VOLKSWAGEN will have to address the ‘full financial implications’ of this year’s emissions crisis for owners of its cars, it was stated in Parliament today.
And this could include making up any shortfalls in resale values because of the issue, it was suggested.
During a House of Commons exchange during which the German manufacturer was accused of ‘acting disgracefully’ over the issue, Transport Secretary Patrick McLoughlin said the company would have to live up to people’s expectations in terms of its reaction to the fallout from the crisis.
Jim Shannon, the DUP MP for Strangford, asked Mr McLoughlin whether ‘the full financial implications’ should be ‘given to the feet of Volkswagen and Audi’.
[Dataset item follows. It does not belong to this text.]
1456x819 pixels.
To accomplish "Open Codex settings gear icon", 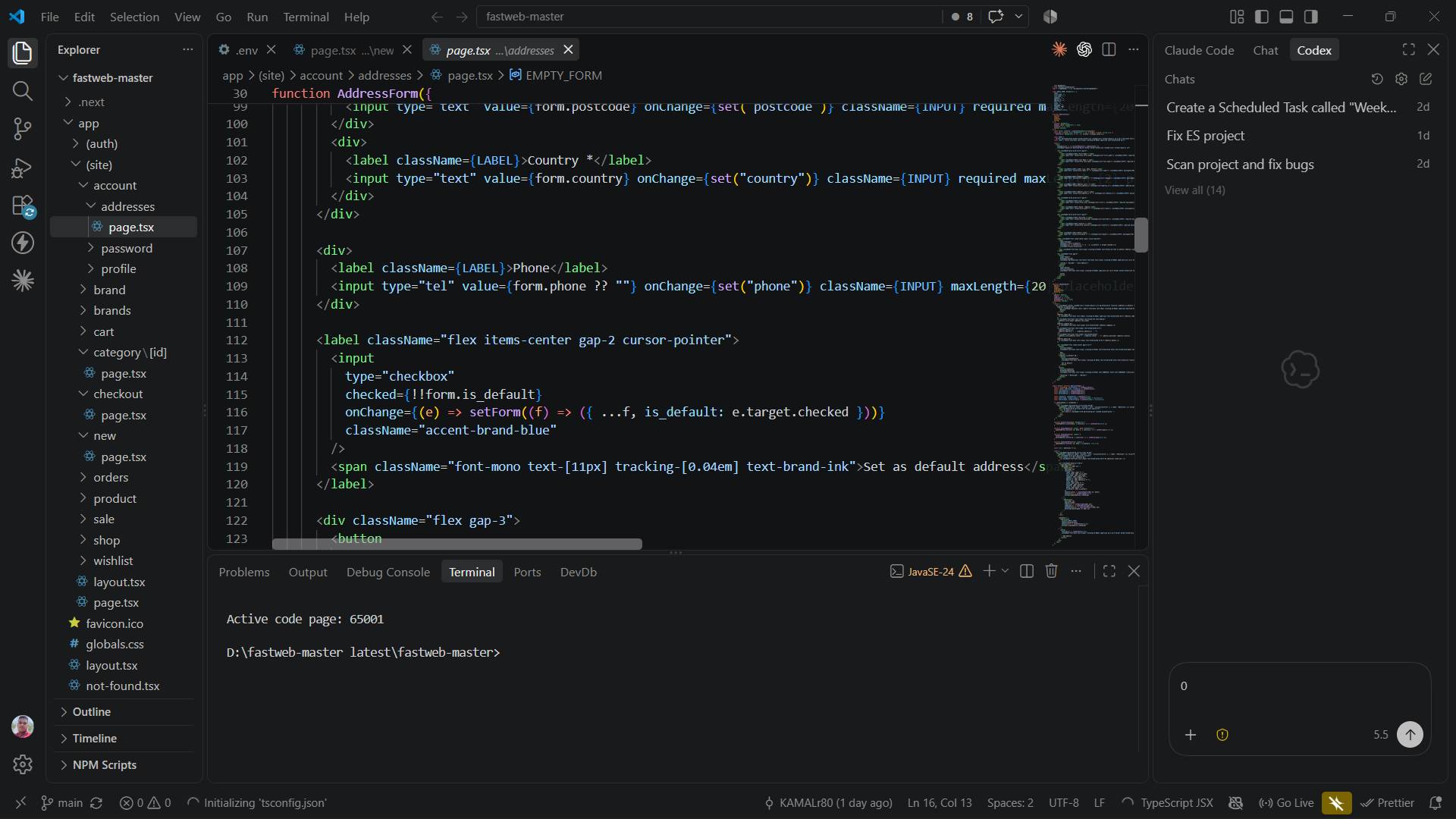I will pos(1401,79).
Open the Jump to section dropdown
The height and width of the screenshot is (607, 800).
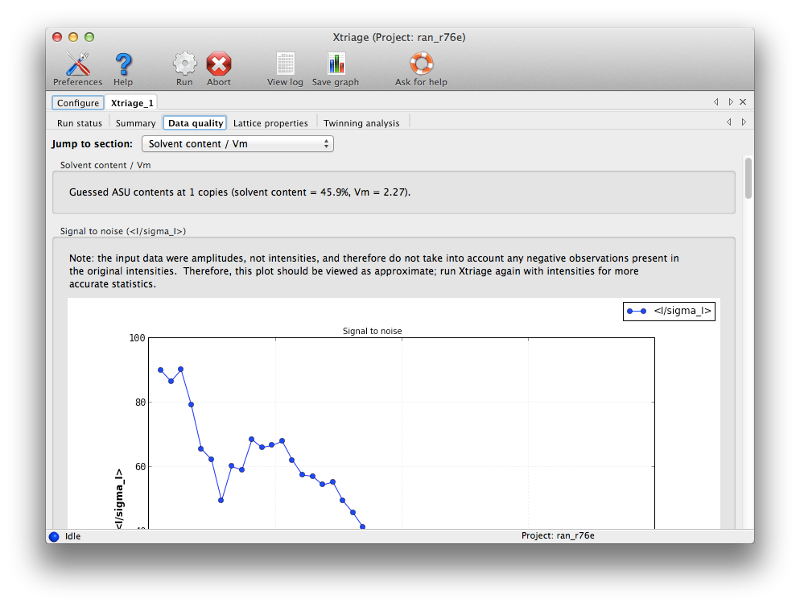point(237,143)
Mr McLoughlin replied that that would be ‘one of the issues which I think Volkswagen will have to address in due course’.
The exchange between the two came after the Labour MP for Halifax, Holly Lynch, said that although VW’s new CEO had indicated that all affected vehicles would be fixed by the end of next year, the company’s UK MD, Paul Willis, had said that might not be deliverable.
Meanwhile, the EU has agreed to introduce tougher emissions tests for diesel cars, which will more closely resemble real road conditions.
Mr McLoughlin told MPs the current differences between lab tests and real-world emissions were unacceptable.